Mi viejo era un artesano independiente. Supongo que nunca se hubiera acomodado a los rigores formales de un empleo en condiciones de dependencia. Fue toldero, tapicero, fabricante de macetas, vendedor de sal yodada. En sus cambiantes oficios usaba un carro tirado por caballos a los que amaba y trataba con infinita paciencia. Paciencia que lo eludía de a menudo. Le pesaban los recuerdos, la suerte fatal de su familia en el holocausto nazi. Mi vieja, laburadura como pocas, apechugaba, organizaba. No había mucho tiempo para los hijos. Pero el tiempo que ofrecían digamos que alcanzaba. Mis viejos hablaban entre ellos el Yiddish, y creo que yo entendía casi todo. O lo intuía.
Mi viejo era ingenioso cuando las circunstancias apretaban. Hizo sus propias hormas para hacer macetas, creo que con la ayuda mi hermano Pepe y, por supuesto, de mi vieja. Cuando hacia e instalaba un toldo también improvisaba. Mal comerciante podía sin embargo vender algunas cosas y cuando hacía un trabajo procuraba que el cliente quede satisfecho con su calidad. Se enfurecía con los que trataban de renegociar el precio cuando el trabajo ya estaba terminado. Mi vieja más que acompañar tomaba las iniciativas cuando era necesario. Además de cocinar, cuidarnos, lavar a mano, planchar. ¡No sé como hacía! Mi hermano Beto conserva el carro de mi viejo, o lo que queda de el. Creo también que mi hermana Rosa conserva un residuo de maceta, fabricada por mis viejos.
Mis hermanos mayores, Pepe y Santiago, hicieron casi todo el secundario. Pero por los reclamos de una familia grande no lo completaron. Mejor nos fue a los otros. El Departamento de Humanidades de la Universidad Nacional de Tucumán en Salta permitió a la mayor de mis hermanas, Lídia, iniciar una carrera que completó en Tucumán: la primera universitaria en la familia. Después enseñó toda su vida. Yo y todos mis hermanos menores completamos los estudios universitarios.
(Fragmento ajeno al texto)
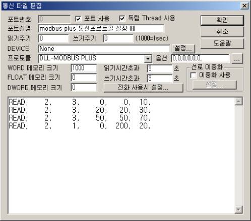The height and width of the screenshot is (221, 251).
Task: Select the DLL-MODBUS PLUS protocol combo box
Action: [95, 58]
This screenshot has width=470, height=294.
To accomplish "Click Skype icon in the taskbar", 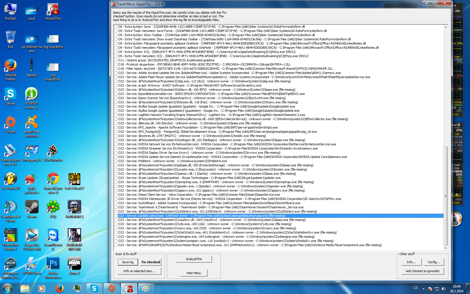I will coord(94,288).
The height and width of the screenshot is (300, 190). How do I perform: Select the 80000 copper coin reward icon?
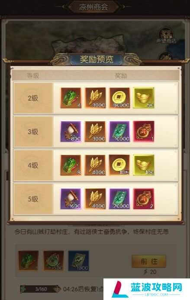pos(119,98)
Mi familia es una prueba del aporte de la universidad pública al progreso de los sectores menos pudientes. No hubiéramos podido estudiar de otra manera. Alguna vez creo haber visto en la casa de mis viejos un ejemplar de ‘Mi hijo el Doctor’, de Florencio Sánchez. ¿Sería por eso?
Como muchas familias, la mía se desparramó. Mi hermano Pepe, un militante social comprometido, debió huir a Bolivia en
tiempos de la dictadura. Santiago, que no tenía militancia alguna, también fue perseguido y huyó con su familia a Israel. Pepe regresó para afincarse en Salta. Ahora su familia se expande bajo su control octogenario. Santiago regresó a la Argentina solo de paseo, un par de veces. Fue durante uno de esos viajes, su último, en el que su corazón fallido decidió llevarlo para siempre. Dejó una linda familia en Israel. Tengo dos hermanas viviendo en Bolivia, Elena y Sara. Sus hijos las acompañan desde cerca y, en algunos casos, a la distancia. El resto de mis hermanos y sobrinos vive en Salta. De ellos me informo sobre mi provincia.
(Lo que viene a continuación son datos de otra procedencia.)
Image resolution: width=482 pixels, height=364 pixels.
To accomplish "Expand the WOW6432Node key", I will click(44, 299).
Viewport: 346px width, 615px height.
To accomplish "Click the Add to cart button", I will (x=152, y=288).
Yo llegué a EEUU en los 70s apurado por la angustia de mis viejos que temían por la suerte de cada uno de sus hijos. Fue como si la Europa de los 30s hubiera vuelto a castigarlos. Me había casado con Susana, en Salta, unos años antes. Cuarenta y seis años después aún seguimos de novios. En EEUU trabajé, me doctoré, me jubilé, sobreviví. Un par de veces mi empleador me hizo radicar en Europa, por algunos años. En EEUU nació una de mis hijas. Mis dos hijas se sienten argentinas y toman mate. Aunque me desplazo en territorio conocido, el lugar es siempre distante. El lenguaje es la menor de las barreras. Cada mañana me comunico con mis hermanos y hermanas, al menos con casi todos ellos. Cuando llegamos a EEUU telefonear a Salta no era fácil. Ahora ni teléfono hace falta.
Cuando repaso mi niñez me doy cuenta cuan difícil eran esos tiempos. Aún así no puedo sino mirar con nostalgia aquella época de calles polvorientas, de vecinos comedidos, de padres sudorosos.